Repeat, without any change, the part of the records that begins with the line containing "This screenshot has height=1537, width=2408." and continues through the end of the records.

--- Start DATASET RECORDS ---

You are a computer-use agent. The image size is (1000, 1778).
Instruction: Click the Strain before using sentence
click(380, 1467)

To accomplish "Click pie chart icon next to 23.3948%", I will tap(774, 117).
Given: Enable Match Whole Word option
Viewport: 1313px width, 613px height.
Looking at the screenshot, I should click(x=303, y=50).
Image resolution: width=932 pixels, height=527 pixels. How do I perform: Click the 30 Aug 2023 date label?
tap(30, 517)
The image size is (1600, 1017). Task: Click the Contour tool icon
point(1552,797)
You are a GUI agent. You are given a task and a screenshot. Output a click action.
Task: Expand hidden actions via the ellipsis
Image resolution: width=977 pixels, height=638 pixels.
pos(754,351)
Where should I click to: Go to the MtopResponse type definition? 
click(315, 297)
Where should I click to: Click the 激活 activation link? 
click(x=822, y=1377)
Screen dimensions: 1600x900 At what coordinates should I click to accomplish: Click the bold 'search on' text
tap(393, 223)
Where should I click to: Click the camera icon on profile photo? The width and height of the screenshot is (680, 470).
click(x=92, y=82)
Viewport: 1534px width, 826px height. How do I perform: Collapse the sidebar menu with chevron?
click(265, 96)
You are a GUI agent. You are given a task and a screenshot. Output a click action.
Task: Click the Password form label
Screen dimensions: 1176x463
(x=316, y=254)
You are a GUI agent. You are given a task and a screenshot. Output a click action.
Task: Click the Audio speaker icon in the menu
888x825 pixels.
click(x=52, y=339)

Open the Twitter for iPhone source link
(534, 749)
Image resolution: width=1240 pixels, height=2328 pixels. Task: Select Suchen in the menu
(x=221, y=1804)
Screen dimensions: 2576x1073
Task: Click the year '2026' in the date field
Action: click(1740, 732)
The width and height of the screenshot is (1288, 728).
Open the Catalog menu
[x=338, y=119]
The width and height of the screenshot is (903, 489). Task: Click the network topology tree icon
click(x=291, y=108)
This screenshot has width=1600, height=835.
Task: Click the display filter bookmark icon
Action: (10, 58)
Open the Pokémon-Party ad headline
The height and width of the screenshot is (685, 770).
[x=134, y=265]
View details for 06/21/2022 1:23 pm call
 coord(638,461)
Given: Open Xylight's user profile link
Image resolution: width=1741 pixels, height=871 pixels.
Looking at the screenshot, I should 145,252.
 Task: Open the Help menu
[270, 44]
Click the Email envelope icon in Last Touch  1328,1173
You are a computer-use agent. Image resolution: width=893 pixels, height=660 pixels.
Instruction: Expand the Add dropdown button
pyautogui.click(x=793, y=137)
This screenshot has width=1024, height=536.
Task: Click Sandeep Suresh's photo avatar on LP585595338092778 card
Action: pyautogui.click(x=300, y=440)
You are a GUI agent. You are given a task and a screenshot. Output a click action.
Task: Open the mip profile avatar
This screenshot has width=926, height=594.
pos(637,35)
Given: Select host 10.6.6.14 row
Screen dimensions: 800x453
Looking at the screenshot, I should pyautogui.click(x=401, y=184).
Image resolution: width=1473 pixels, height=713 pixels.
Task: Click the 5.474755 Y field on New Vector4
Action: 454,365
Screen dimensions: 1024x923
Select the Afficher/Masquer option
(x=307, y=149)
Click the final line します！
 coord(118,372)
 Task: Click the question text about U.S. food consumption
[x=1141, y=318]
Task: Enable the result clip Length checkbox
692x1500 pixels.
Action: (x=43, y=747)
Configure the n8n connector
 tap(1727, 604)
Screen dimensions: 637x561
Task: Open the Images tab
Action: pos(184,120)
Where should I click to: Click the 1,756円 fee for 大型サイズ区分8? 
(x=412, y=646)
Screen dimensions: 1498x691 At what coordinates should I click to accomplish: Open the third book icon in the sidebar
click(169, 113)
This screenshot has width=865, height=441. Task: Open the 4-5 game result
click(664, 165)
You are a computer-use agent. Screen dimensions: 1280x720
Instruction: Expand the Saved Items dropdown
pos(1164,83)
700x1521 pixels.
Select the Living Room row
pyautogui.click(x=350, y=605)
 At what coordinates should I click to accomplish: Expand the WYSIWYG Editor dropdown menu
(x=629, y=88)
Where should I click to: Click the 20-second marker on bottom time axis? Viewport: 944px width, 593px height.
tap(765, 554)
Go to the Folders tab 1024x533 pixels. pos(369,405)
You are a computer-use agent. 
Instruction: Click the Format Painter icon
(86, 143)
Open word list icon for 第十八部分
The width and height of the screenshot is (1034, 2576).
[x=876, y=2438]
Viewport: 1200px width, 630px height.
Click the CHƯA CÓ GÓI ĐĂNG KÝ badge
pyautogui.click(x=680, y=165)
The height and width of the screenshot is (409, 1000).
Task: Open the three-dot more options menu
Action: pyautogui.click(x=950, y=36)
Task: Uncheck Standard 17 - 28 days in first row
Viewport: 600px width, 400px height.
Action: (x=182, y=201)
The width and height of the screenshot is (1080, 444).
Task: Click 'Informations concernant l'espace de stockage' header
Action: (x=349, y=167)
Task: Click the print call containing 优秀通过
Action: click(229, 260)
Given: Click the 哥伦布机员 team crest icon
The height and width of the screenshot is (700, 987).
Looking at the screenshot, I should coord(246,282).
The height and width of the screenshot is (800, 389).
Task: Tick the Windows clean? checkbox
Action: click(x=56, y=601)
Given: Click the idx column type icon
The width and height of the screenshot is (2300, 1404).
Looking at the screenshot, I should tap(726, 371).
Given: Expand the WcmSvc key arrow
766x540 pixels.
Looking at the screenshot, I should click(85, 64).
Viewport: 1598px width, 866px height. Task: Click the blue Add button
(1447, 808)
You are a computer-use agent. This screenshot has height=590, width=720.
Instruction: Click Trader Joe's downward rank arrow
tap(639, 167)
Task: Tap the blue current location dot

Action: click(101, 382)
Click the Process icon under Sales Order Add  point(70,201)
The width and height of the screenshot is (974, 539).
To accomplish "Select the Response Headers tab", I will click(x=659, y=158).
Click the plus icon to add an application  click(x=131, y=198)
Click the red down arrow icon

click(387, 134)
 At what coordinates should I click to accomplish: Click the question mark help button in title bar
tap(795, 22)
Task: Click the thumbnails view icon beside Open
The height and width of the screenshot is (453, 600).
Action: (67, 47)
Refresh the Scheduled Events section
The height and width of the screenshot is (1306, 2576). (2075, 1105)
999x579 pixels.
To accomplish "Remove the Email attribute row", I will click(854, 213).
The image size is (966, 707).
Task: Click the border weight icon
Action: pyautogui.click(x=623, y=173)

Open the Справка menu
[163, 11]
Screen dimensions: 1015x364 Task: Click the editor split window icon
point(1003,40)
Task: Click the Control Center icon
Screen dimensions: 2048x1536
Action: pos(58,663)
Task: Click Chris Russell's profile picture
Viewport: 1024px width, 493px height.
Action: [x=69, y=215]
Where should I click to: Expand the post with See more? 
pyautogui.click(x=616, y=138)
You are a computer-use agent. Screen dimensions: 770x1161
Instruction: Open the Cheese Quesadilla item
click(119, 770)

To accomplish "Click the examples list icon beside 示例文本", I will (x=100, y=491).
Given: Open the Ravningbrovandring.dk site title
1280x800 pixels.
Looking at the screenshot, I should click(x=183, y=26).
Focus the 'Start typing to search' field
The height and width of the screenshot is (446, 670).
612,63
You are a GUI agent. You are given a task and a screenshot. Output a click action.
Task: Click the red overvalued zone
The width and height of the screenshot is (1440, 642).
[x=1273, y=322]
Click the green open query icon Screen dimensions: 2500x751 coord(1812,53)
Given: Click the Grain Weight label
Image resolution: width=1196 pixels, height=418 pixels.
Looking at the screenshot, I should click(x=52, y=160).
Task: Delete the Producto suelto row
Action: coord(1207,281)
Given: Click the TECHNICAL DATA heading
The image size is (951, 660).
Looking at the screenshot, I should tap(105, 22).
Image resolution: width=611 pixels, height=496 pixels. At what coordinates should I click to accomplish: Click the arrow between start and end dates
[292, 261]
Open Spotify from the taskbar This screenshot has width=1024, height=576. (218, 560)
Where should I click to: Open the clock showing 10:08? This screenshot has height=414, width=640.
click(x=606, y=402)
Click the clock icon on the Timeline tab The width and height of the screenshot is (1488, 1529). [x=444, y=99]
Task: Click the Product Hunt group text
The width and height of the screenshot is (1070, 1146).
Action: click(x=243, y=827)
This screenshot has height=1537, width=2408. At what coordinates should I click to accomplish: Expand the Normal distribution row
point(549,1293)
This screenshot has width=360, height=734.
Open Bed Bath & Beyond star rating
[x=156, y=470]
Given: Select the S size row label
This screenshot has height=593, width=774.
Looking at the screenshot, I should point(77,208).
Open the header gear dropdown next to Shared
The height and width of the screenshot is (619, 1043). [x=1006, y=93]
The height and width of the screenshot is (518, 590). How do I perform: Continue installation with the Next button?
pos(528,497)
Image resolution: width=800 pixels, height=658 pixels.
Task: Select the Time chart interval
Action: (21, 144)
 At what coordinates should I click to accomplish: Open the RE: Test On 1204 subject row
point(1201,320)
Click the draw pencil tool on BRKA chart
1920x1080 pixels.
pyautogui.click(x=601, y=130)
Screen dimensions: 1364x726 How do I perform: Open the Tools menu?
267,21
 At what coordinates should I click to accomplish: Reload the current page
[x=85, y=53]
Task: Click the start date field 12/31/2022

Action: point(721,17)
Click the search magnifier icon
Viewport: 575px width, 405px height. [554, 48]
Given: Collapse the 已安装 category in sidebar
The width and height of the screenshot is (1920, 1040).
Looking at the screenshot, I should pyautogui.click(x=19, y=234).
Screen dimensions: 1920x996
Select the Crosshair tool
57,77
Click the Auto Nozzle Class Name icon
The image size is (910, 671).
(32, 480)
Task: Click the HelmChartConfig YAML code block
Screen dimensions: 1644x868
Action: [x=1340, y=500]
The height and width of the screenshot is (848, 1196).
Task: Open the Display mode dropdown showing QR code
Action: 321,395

--- End DATASET RECORDS ---

TASK SOLUTION -
This screenshot has height=1537, width=2408. At what coordinates should I click to accomplish: Expand the Normal distribution row
point(549,1293)
This screenshot has width=360, height=734.
Open Bed Bath & Beyond star rating
[x=156, y=470]
Given: Select the S size row label
This screenshot has height=593, width=774.
Looking at the screenshot, I should point(77,208).
Open the header gear dropdown next to Shared
The height and width of the screenshot is (619, 1043). [x=1006, y=93]
The height and width of the screenshot is (518, 590). How do I perform: Continue installation with the Next button?
pos(528,497)
Image resolution: width=800 pixels, height=658 pixels.
Task: Select the Time chart interval
Action: (21, 144)
 At what coordinates should I click to accomplish: Open the RE: Test On 1204 subject row
point(1201,320)
Click the draw pencil tool on BRKA chart
1920x1080 pixels.
pyautogui.click(x=601, y=130)
Screen dimensions: 1364x726 How do I perform: Open the Tools menu?
267,21
 At what coordinates should I click to accomplish: Reload the current page
[x=85, y=53]
Task: Click the start date field 12/31/2022

Action: point(721,17)
Click the search magnifier icon
Viewport: 575px width, 405px height. [554, 48]
Given: Collapse the 已安装 category in sidebar
The width and height of the screenshot is (1920, 1040).
Looking at the screenshot, I should pyautogui.click(x=19, y=234).
Screen dimensions: 1920x996
Select the Crosshair tool
57,77
Click the Auto Nozzle Class Name icon
The image size is (910, 671).
(32, 480)
Task: Click the HelmChartConfig YAML code block
Screen dimensions: 1644x868
Action: [x=1340, y=500]
The height and width of the screenshot is (848, 1196).
Task: Open the Display mode dropdown showing QR code
Action: 321,395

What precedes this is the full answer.